Verify that the lock has been created:

kubectl get clusterworkloadlock ceph-clusterworkloadlock -o yaml

[17038] Cluster update may fail with TimeoutError¶

^{Affects only MOS 21.4}

A MOS cluster update from the Cluster version 6.16.0 to 6.18.0 may fail with the Timeout waiting for pods statuses timeout error. The error means that pods containers will be not ready and will often restart with OOMKilled as a restart reason.

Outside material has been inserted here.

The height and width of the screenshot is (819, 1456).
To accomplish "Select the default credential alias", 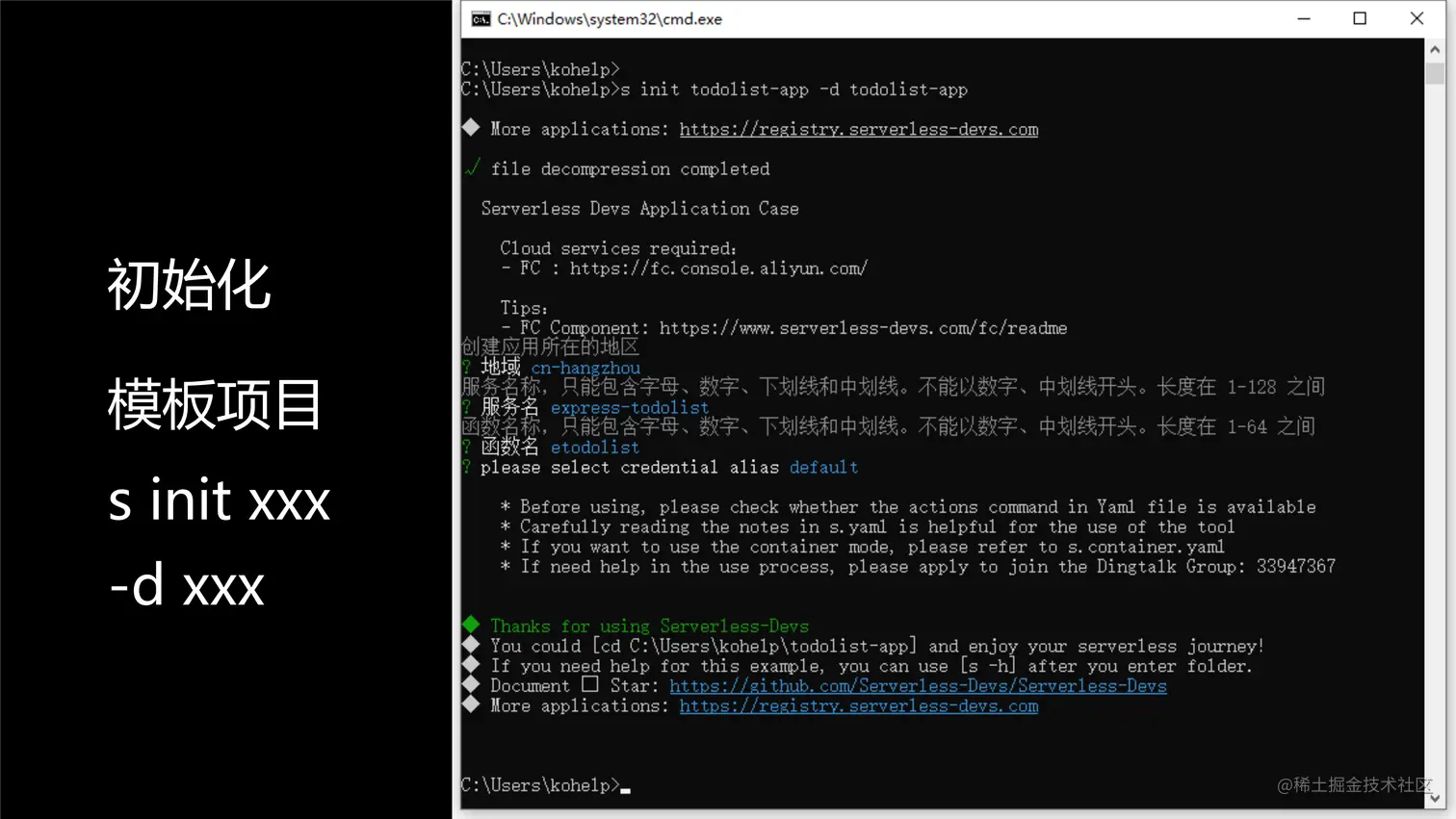I will (823, 467).
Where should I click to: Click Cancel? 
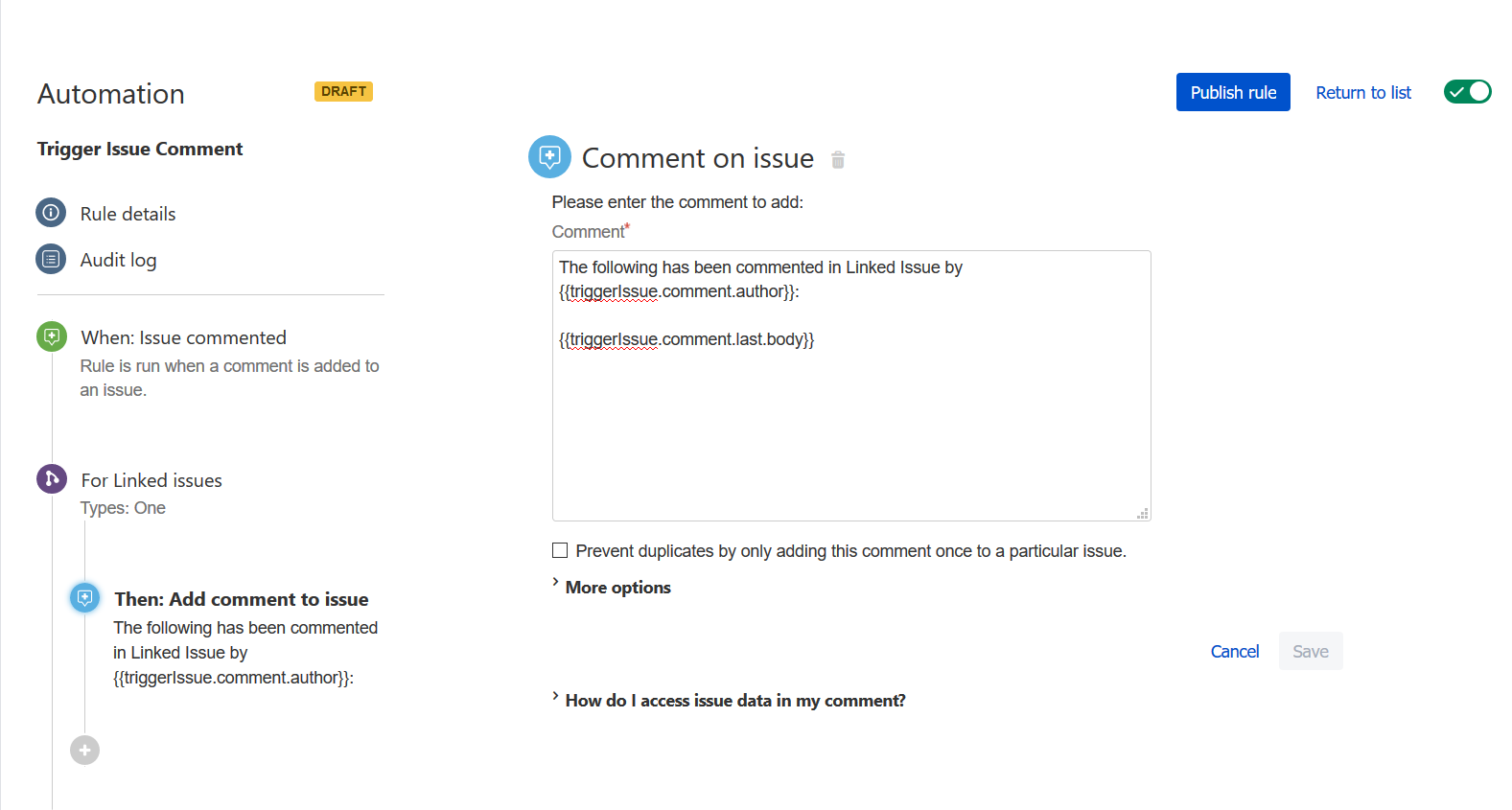pyautogui.click(x=1235, y=651)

For example:

kubectl describe pod prometheus-server-0 -n stacklight
...
Containers:
  ...
  prometheus-server:
    ...
    Last State:     Terminated
      Reason:       OOMKilled
      Exit Code:    137
      Started:      Mon, 16 Aug 2021 12:47:57 +0400
      Finished:     Mon, 16 Aug 2021 12:58:02 +0400
...

Workaround:

In the cluster object, set clusterSize to medium as described in Mirantis Container Cloud Operations Guide: StackLight configuration parameters.
Wait until the updated resource limits propagate to the prometheus-server StatefulSet object.

Delete the affected prometheus-server pods. For example:

kubectl delete pods prometheus-server-0 prometheus-server-1 -n stacklight

Once done, new pods with updated resource limits will be created automatically.